If Identify credentials automatically is ticked in the block options Omniscope will attempt to read your credentials using the following checks (in order):

Environmental variables. Omniscope will attempt to load your credentials from the AWS_ACCESS_KEY_ID and AWS_SECRET_ACCESS_KEY environment variables.
Shared credentials and config files. Omniscope will attempt to load your credentials from the credentials or config files. Using a credentials file is the most common way that you can use to specify authentication and configuration to an external tool like Omniscope. You can also store your credentials in the config file, although Amazon does not recommend this as best practice and instead recommends using the credentials file. For Windows your credentials file should be located at: C:\Users\USERNAME\.aws\credentials. For Linx, macOS or Unix it should be located at ~/.aws/credentials. For more information click here.
Amazon EC2 instance profile credentials. Omniscope will attempt to load your credentials from the Amazon EC2 metadata service (if Omniscope is installed on an EC2 instance). By default this option is turned OFF to prevent users accessing unauthorised S3 buckets when Omniscope is installed on an EC2 instance. You can turn it on by ticking Admin > Settings > Advanced > Allow Amazon AWS credentials to be loaded from the Amazon EC2 metadata service.

Alternatively, you can supply your credentials explicitly by unticking Identify credentials automatically. You will then be prompted to enter your Access key ID and Access key secret:

Region

You need to select the region where the S3 bucket that you want to read/write to resides. If Identify region automatically is ticked Omniscope will attempt to lookup your region using the following checks (in order):

Environment variable. Omniscope will attempt to lookup your region from the AWS_REGION environment variable, if set.
The config file. Omniscope will attempt to load the region from the AWS configuration file if it exists and if a region is defined. On Windows this is usually located at C:\Users\USERNAME\.aws\config. On Linux this is usually located at ~/.aws/config. For more information click here.
Amazon EC2 instance. Omniscope will attempt to use the Amazon EC2 instance metadata service (if Omniscope is installed on an EC2 instance) to determine the region of the currently running Amazon EC2 instance.

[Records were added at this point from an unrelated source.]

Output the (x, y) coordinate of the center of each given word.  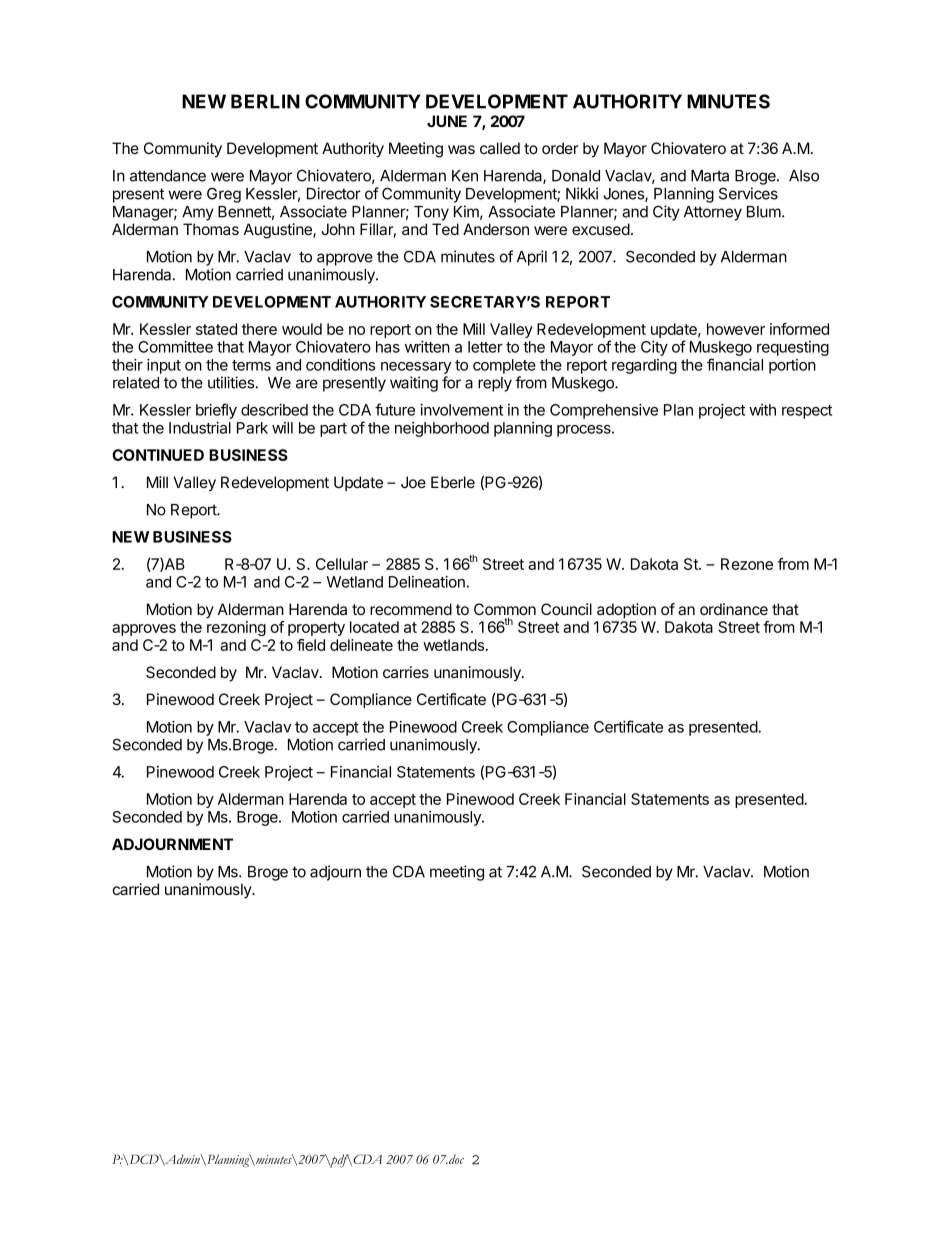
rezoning (236, 628)
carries (406, 672)
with (762, 410)
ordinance (734, 609)
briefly (216, 411)
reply (495, 384)
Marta (710, 176)
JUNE (447, 121)
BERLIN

Alternatively you can manually select a region by unticking Identify region automatically. You will then be able to select a region from a drop-down:

Reading data from an Amazon S3 bucket

In your workflow, add a new File block. Click on the block to open the options. In the Location section change the type to Amazon S3 File:

You now need to identify your credentials and region. Please refer to the earlier sections which describe this process.

Click the Confirm button. If your credentials were valid you should now see an option to select a Bucket and Path:

Select a bucket from the dropdown. Alternatively if it's a public bucket you can type the name of the bucket. Now click the Browse button to browse the S3 file system:

Browse to the file you want to read and click Choose. You can now configure the reading options in the same way you would for a local file. Click the execute button to load the file and click the Data tab to view the data:

Writing data to an Amazon S3 bucket

In your workflow, add a new File output block. Connect the data you want to write to the S3 bucket to the File output block:

Click on the File output block to open the options. Change the Location > Type drop-down to Amazon S3 File:

You now need to identify your credentials and region. Please refer to the earlier sections which describe this process.

Click the Confirm button. If your credentials were valid you should now see an option to select a Bucket and Path:

Select or enter the name of the bucket you want to write to. Click the Browse button to browse and select the file you want to write the data to:

Click Choose. Now configure the format of the data (eg. Omniscope data table, Excel, CSV) and the write options. Click the execute button to write the data to the S3 bucket.

Pricing

Amazon charges both for storing and reading/writing data to an S3 bucket. For information on pricing click here.

We have tried to engineer the S3 functionality in Omniscope to be as efficient as possible to avoid unnecessary charges. In many cases data can be read using a single request, however in some cases, such as when using a Join block, Omniscope may need to retrieve the data using multiple requests. If you are going to be regularly reading data from S3 you could consider downloading the data locally. In any case you should monitor your S3 charges carefully.